Es muy posible que ustedes no conozcan al tercero de los tres personajes. Por esta vez, les disculpo. A fin de cuentas, ustedes no tienen por qué saber que José Lucea Carreras era un tallista en madera, especializados en la escultura de escudos heráldicos.

Un tipo sin estudios ni formación académica o artística alguna, autodidacta pues, cuyas obras cuelgan en domicilios privados y sirven para orgullo de sus propietarios y para satisfacción del artista. Y digo era porque Pepe era mi amigo y dio ayer, en la llamada Casa Grande de Zaragoza, una lección acerca de cómo vivir la propia muerte, animando a los desanimados, que eran sus deudos y amigos, los que nos quedamos.

¿En qué se parecen el Poverello de Asís, creador de una espiritualidad que tanto atrae a tantos desde hace siglos, el enorme periodista británico y mi amigo Pepe, natural de Valencia y afincado en Aragón? Podríamos decir que en la alegría de vivir y no nos equivocaríamos pero, ¿cuál era su secreto, donde radicaba el porqué de esa alegría?

El más gordo y enorme de estos tres tenores, Chesterton hubiese respondido así: La primera forma de pensamiento es el agradecimiento.

Los tres eran personajes permanentemente maravillados por el hecho de que se les hubiera otorgado la existencia. Nadie nos pide permiso para venir al mundo, ni para venir en este o aquel rincón del planeta, ni para ser hijo de Jacinto y María, en lugar de vástago de Fidel y Raquel. No está en nuestra mano decidir ni nuestra naturaleza ni de nuestra identidad, no podemos dar razón de nuestra existencia.

Todo el sinsentido y la melancolía modernos tienen su raíz en la soberbia de creer que lo relevante es lo que nosotros decidimos, cuando lo que realmente importa es lo que somos. El hombre no puede dar razón de su existencia, pero la existencia que le han regalado es maravillosa. El resultado de esa ecuación es la gratitud. Francisco, Gilberto y José eran tipos agradecidos. Por eso, más allá de su cultura, de su preparación intelectual, de las diferentes épocas que les tocó vivir, tenían ese algo en común: el amor a la vida, al buen vino, la concepción de la vida como lo más opuesto a la mera supervivencia y la confianza, razonada o no, en que, por encima de los sinsabores del mundo, alguien, más allá del mundo, complementa nuestra debilidad. De otra forma, ¿para qué se habría tomado la molestia de crearnos? Y, desde luego, no nos pidió permiso. Créanme: los que aman la vida no temen a la muerte porque creen, saben o intuyen que se abre la puerta a la segunda parte del partido, que es la más interesante.
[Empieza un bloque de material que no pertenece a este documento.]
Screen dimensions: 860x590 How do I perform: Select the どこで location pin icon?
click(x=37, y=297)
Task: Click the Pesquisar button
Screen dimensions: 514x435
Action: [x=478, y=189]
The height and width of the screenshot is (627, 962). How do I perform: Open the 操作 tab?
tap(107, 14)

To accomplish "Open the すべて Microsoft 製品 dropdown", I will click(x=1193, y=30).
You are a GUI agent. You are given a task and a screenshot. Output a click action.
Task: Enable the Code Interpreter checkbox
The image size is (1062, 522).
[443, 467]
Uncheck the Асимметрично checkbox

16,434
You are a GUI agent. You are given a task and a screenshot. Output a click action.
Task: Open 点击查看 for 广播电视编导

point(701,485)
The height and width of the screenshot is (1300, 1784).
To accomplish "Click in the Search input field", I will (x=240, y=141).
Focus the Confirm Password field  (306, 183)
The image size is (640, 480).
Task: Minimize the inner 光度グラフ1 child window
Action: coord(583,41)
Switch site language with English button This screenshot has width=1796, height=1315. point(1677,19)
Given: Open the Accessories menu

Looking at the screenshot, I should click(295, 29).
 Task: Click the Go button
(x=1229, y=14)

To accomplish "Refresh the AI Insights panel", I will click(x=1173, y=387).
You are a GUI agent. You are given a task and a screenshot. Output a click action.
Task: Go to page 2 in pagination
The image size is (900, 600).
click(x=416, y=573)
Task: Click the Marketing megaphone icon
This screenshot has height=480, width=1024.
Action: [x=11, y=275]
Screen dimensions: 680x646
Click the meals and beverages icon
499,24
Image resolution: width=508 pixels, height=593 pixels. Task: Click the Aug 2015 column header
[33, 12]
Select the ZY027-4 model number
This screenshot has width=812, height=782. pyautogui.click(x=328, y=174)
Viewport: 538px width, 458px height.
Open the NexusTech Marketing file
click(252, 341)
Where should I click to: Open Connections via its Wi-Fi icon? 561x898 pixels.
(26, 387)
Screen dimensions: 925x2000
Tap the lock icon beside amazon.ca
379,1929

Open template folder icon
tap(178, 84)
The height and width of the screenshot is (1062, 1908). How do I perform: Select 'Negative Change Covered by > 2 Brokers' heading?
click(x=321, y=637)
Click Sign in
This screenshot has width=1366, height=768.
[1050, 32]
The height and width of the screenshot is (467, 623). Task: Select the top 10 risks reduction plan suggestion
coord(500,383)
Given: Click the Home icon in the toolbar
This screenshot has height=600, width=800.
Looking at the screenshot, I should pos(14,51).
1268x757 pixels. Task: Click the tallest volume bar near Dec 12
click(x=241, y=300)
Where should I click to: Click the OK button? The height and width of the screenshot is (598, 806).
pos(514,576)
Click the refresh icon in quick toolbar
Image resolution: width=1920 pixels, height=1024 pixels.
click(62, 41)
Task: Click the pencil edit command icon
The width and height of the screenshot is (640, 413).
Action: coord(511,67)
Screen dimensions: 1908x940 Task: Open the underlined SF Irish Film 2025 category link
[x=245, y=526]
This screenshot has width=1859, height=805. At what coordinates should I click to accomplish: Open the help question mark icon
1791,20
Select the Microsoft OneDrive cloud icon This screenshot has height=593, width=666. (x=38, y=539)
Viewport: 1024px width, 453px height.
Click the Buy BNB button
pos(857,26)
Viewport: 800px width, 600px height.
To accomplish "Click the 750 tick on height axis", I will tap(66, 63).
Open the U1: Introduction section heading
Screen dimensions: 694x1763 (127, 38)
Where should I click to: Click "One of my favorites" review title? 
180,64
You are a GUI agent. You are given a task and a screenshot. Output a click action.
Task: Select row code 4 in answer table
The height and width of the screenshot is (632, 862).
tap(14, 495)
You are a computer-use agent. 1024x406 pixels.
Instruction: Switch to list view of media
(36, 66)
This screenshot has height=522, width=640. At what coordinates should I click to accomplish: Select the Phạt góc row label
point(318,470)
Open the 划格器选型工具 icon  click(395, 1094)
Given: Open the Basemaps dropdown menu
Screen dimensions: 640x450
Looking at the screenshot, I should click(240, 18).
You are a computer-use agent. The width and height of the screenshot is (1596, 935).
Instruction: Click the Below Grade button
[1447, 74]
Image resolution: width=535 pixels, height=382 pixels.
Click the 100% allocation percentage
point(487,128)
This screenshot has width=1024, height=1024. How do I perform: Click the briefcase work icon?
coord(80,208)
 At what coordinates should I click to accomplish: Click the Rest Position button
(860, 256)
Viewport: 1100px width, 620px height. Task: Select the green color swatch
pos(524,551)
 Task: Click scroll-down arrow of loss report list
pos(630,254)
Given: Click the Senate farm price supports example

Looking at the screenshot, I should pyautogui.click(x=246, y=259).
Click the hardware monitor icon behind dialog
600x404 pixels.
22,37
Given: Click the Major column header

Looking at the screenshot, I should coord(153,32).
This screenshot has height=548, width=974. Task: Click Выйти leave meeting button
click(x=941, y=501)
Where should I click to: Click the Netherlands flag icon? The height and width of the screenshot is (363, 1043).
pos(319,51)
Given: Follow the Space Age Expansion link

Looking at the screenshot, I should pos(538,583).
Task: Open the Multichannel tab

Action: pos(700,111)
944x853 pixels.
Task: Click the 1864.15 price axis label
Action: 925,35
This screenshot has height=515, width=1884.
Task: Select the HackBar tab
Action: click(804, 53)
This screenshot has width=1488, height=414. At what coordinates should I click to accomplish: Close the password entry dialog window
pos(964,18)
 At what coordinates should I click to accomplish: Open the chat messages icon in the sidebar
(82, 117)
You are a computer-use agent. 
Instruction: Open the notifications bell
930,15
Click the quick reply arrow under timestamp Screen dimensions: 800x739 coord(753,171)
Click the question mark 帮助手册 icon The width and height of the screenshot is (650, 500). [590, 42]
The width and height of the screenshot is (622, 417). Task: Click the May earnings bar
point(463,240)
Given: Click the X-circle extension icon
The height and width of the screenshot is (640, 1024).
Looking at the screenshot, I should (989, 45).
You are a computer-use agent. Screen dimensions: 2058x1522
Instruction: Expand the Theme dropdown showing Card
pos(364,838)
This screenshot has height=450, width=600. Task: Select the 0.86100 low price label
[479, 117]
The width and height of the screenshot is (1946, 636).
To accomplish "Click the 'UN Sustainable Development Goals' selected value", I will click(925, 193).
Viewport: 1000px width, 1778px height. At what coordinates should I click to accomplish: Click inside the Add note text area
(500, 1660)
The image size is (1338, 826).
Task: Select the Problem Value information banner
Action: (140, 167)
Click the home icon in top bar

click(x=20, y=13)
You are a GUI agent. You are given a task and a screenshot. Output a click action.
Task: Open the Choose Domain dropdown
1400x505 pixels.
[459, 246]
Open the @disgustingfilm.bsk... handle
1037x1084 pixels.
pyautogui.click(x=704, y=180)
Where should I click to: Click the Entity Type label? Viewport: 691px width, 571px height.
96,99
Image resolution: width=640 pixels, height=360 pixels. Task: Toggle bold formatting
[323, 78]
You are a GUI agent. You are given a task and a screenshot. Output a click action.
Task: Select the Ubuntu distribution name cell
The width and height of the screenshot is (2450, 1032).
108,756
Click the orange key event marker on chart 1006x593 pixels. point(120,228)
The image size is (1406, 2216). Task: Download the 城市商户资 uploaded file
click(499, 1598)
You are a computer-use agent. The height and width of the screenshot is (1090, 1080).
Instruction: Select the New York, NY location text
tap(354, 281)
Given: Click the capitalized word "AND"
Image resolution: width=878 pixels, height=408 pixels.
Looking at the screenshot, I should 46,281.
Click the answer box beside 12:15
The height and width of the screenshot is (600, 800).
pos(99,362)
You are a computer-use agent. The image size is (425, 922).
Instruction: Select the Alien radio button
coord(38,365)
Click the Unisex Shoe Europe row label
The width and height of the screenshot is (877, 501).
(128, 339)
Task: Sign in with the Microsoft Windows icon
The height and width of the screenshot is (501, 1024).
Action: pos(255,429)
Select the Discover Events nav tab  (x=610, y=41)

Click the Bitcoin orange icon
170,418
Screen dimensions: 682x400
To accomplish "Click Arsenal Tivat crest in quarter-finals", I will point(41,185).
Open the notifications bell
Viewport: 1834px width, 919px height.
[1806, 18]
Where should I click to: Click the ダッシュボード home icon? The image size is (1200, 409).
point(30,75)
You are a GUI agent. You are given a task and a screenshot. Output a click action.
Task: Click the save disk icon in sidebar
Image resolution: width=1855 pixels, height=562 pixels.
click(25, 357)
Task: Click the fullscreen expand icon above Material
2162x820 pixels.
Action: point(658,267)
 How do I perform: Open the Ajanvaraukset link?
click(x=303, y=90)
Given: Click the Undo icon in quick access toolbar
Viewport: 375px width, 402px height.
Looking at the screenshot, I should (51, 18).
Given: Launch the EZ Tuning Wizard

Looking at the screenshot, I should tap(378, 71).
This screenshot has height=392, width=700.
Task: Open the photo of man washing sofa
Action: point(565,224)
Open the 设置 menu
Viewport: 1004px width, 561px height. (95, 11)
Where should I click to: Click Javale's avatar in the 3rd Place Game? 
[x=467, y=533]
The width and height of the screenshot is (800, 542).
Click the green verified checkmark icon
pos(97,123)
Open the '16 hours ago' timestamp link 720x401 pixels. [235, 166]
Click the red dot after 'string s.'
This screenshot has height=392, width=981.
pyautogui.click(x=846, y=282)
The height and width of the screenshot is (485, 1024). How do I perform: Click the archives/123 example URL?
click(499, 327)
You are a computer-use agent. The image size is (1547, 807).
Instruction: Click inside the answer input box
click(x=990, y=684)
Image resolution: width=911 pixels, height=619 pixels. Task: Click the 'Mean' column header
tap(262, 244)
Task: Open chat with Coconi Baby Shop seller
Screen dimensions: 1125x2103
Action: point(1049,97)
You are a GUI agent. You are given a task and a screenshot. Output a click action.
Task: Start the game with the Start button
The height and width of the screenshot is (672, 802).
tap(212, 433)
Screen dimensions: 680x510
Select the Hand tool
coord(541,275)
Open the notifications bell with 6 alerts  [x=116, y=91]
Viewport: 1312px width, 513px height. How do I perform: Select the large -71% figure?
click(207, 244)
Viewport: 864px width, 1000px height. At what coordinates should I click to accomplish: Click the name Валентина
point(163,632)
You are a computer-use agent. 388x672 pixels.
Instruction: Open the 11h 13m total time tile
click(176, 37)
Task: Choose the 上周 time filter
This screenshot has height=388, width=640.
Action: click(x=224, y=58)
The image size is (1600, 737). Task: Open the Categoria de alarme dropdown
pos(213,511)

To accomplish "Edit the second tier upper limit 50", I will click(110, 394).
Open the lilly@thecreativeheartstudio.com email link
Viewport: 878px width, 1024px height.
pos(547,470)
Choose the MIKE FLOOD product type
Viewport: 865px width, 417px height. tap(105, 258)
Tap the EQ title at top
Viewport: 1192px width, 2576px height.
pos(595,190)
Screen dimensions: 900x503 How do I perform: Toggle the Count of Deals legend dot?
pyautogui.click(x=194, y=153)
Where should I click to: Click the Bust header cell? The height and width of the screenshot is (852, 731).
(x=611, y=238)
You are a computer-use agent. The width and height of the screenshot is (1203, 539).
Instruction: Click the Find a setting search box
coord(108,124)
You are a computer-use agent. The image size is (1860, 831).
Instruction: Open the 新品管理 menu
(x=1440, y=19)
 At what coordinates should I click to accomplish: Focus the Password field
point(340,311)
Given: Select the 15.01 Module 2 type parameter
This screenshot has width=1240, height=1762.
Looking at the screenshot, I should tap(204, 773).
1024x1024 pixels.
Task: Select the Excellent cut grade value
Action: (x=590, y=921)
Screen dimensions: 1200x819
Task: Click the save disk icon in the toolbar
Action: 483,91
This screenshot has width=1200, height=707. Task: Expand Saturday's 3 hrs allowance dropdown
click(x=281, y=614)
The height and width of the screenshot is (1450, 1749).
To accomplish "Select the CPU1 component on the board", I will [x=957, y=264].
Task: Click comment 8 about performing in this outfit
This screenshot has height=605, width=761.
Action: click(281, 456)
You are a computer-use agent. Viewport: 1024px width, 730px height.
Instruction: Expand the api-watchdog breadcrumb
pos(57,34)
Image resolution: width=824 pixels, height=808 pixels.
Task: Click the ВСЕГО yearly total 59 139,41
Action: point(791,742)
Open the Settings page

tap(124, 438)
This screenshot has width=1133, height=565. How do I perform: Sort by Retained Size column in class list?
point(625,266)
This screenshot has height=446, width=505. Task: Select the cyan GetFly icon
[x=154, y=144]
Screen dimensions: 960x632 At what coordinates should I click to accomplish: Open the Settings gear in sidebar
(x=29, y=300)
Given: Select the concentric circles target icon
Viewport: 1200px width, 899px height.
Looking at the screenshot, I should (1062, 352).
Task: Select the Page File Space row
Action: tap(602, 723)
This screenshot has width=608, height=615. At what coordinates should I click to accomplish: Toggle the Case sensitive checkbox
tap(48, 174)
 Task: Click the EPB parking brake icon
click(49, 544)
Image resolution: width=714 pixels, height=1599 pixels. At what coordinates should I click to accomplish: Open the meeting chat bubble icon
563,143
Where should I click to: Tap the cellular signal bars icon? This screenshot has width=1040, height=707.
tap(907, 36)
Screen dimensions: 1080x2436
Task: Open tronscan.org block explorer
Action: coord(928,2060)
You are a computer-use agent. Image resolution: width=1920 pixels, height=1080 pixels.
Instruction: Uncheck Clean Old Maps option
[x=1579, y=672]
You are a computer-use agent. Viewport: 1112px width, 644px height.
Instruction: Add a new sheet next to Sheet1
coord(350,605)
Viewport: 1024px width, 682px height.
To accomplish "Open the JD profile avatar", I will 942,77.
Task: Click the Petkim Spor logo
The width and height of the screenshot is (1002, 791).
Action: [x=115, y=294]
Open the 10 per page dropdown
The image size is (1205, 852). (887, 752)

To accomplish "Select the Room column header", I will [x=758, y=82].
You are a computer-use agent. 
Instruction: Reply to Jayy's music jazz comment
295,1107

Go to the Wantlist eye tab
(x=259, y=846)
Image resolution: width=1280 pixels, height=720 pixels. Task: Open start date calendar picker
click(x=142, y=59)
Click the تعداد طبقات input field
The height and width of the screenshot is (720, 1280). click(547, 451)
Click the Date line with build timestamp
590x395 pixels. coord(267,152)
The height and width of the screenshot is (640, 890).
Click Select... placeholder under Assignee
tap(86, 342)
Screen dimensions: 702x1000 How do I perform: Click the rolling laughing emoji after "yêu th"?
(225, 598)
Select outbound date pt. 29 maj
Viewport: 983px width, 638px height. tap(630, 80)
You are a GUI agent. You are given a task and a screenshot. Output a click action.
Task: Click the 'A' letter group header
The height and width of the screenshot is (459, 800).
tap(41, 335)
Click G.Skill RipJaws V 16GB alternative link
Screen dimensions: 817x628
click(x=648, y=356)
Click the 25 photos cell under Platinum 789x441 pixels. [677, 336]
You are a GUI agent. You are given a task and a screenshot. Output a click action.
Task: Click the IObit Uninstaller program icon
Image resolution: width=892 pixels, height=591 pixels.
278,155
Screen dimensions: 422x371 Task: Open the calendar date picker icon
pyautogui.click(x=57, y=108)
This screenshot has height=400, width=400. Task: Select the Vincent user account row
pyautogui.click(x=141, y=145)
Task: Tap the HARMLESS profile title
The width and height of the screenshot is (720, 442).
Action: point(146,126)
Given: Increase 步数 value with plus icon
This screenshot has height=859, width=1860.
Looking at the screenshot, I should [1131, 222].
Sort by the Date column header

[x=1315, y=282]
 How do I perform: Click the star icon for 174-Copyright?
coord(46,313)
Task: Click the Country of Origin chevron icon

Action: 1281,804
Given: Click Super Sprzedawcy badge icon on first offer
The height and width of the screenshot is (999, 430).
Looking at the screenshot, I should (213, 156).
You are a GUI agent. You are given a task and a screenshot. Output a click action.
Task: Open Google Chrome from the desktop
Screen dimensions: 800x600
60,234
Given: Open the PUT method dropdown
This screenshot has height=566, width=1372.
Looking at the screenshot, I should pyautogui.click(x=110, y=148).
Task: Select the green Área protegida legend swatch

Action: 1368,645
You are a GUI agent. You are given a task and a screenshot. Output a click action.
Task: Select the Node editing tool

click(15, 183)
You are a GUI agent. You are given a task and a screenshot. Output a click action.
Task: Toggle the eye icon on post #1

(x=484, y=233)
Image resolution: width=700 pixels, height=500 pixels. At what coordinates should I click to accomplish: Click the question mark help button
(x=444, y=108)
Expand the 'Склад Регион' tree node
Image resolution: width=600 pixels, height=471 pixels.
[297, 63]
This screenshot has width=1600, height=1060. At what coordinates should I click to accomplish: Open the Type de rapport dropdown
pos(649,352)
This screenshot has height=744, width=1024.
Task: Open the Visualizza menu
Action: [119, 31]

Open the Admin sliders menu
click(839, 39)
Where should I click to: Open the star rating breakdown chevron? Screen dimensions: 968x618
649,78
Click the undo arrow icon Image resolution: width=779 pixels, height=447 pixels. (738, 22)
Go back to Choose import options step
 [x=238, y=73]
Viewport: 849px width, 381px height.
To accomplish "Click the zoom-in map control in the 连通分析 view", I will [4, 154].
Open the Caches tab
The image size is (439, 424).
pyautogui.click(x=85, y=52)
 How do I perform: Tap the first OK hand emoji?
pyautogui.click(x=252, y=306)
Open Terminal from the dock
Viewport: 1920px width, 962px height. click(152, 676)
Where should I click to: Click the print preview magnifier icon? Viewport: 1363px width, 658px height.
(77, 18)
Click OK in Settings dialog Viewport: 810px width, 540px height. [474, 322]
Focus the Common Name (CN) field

Unas 20 horas antes de su muerte, José Lucea me comunicaba, usando el plural mayestático reservado a Papas y Reyes pero usurpado por todos los cachondos que en el mundo han sido, lo siguiente: Nos han ingresado. Poco tiempo y dinero le ha costado Pepe a la Seguridad Social. Y una hora antes de su muerte, José Lucea prohibía las caras tristes entre los suyos y les convocaba para los regalos del día de San Valentín (como he sido testigo de su chestertoniana picardía, estoy seguro que agregó, para sus adentros: si es que queda alguno por aquí). Sabía perfectamente que se moría pero no tenía tiempo para desesperarse, ocupado como estaba en agradecer lo que se le había dado y presumir lo que se le iba a dar.

Pepe estará tomando vinos -buenos vinos, a fe mía- en el más allá, probablemente con Chesterton, quien, como buen inglés, amaba la cerveza, sí, pero mucho más el néctar salido de la vida, porque la uva es alimento de hombres, la cebada de bestias. Y los tres, Francisco, Gilberto y José, eran muy humanos. Su secreto, la gratitud por la vida.